#### [WHAT YOU ARE ASKED TO DO]
Search the data for the word "agent". Reproduce every line where it is found.

===== MATERIAL FOR THIS EXERCISE

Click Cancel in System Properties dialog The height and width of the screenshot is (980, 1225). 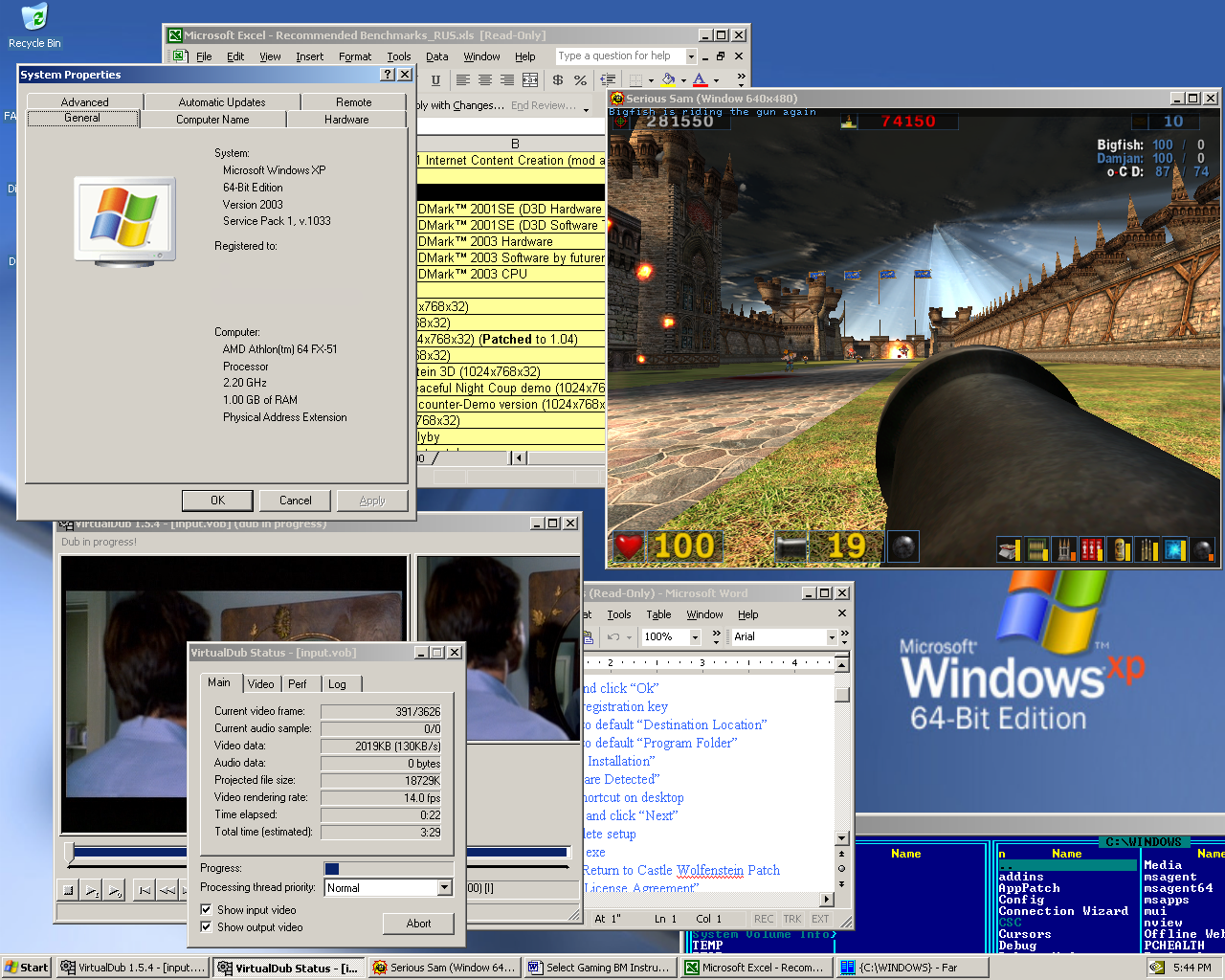(295, 501)
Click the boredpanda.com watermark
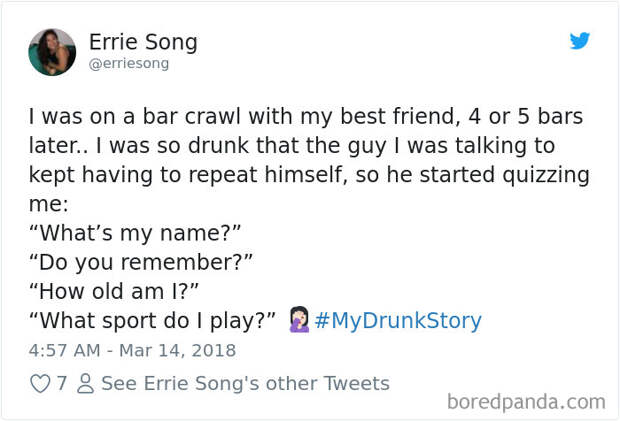Screen dimensions: 620x421 click(526, 402)
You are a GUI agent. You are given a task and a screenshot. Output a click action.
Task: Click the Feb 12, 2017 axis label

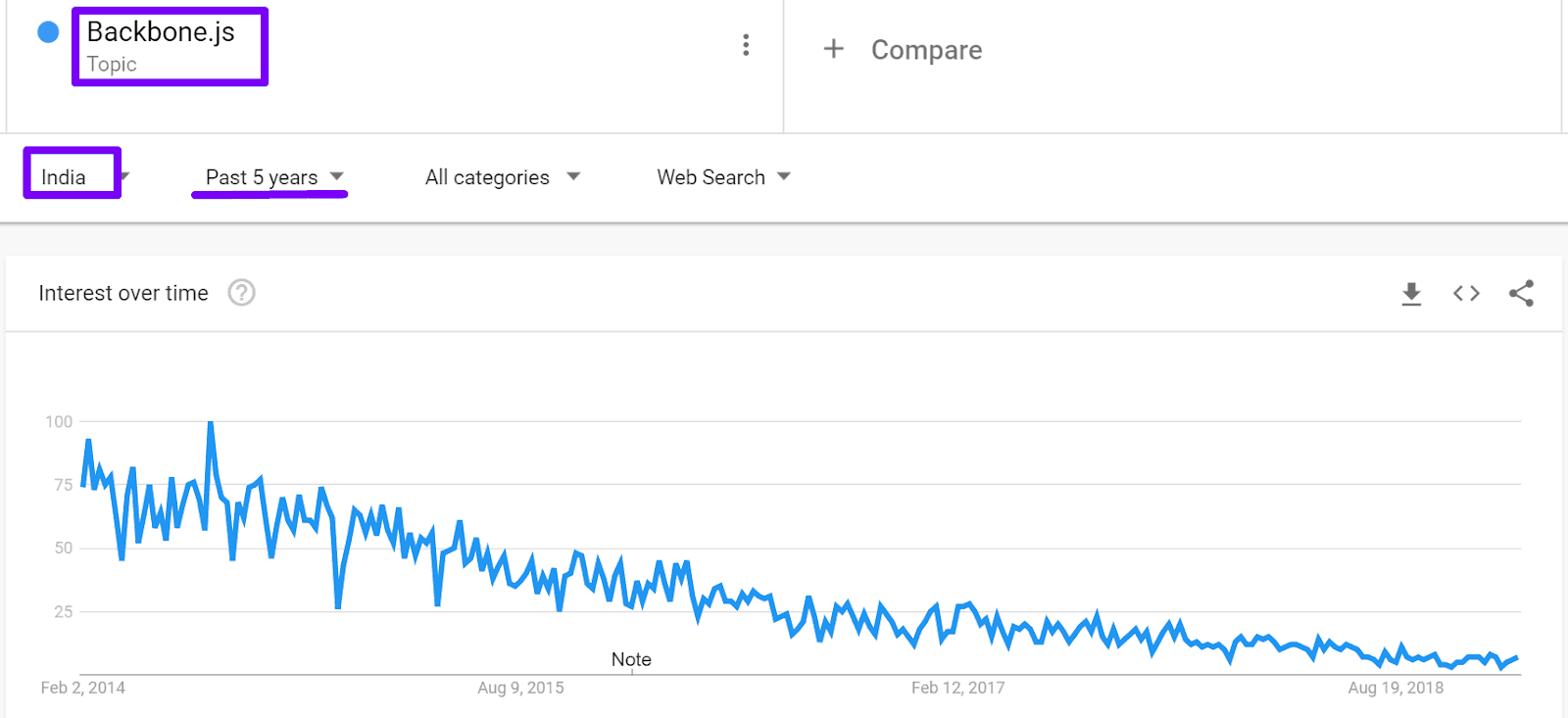(957, 688)
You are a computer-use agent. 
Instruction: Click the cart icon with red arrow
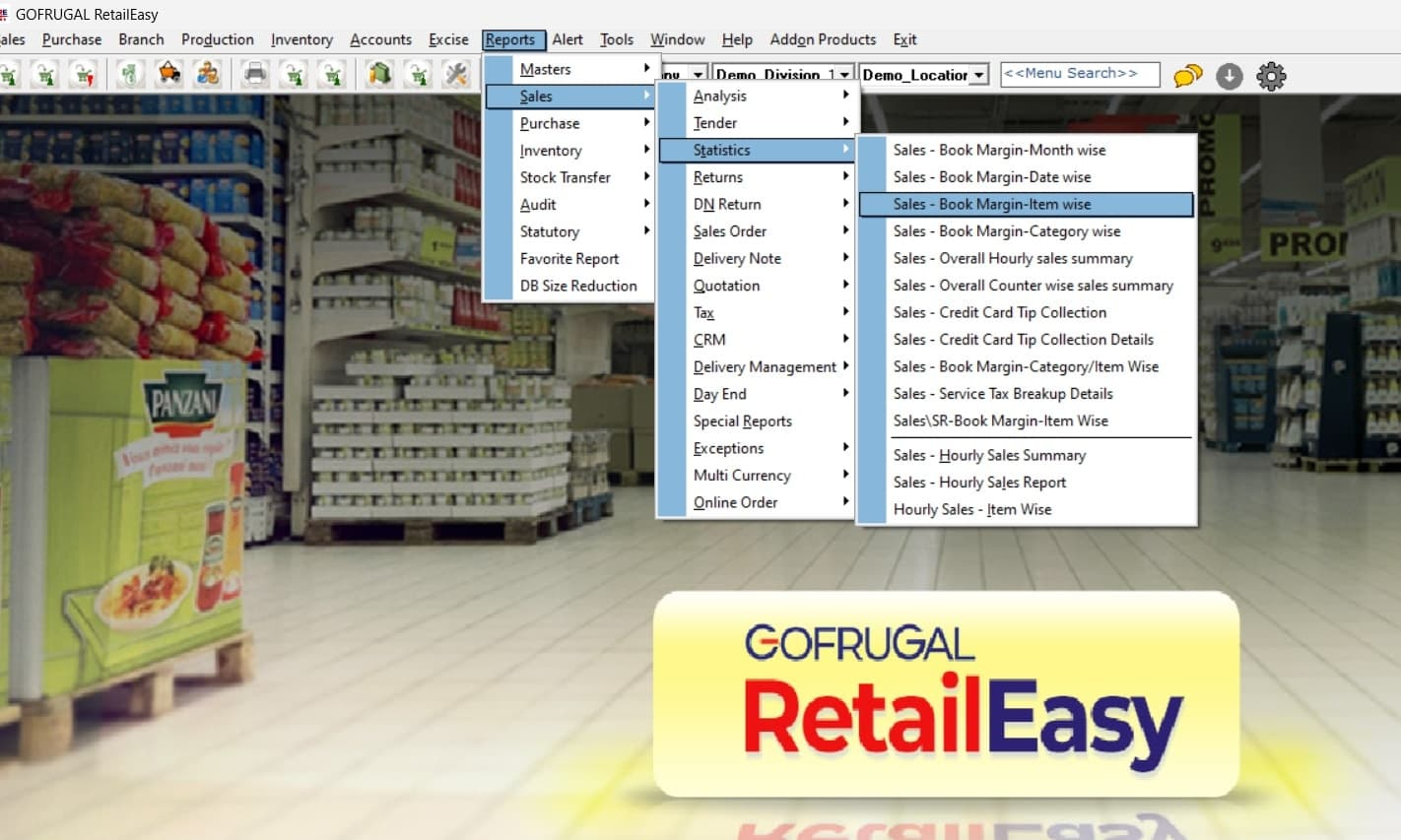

==========

#### [WORKED SOLUTION]
You are a GUI agent. You are given a task and a screenshot. Output a click action.
You are a computer-use agent. 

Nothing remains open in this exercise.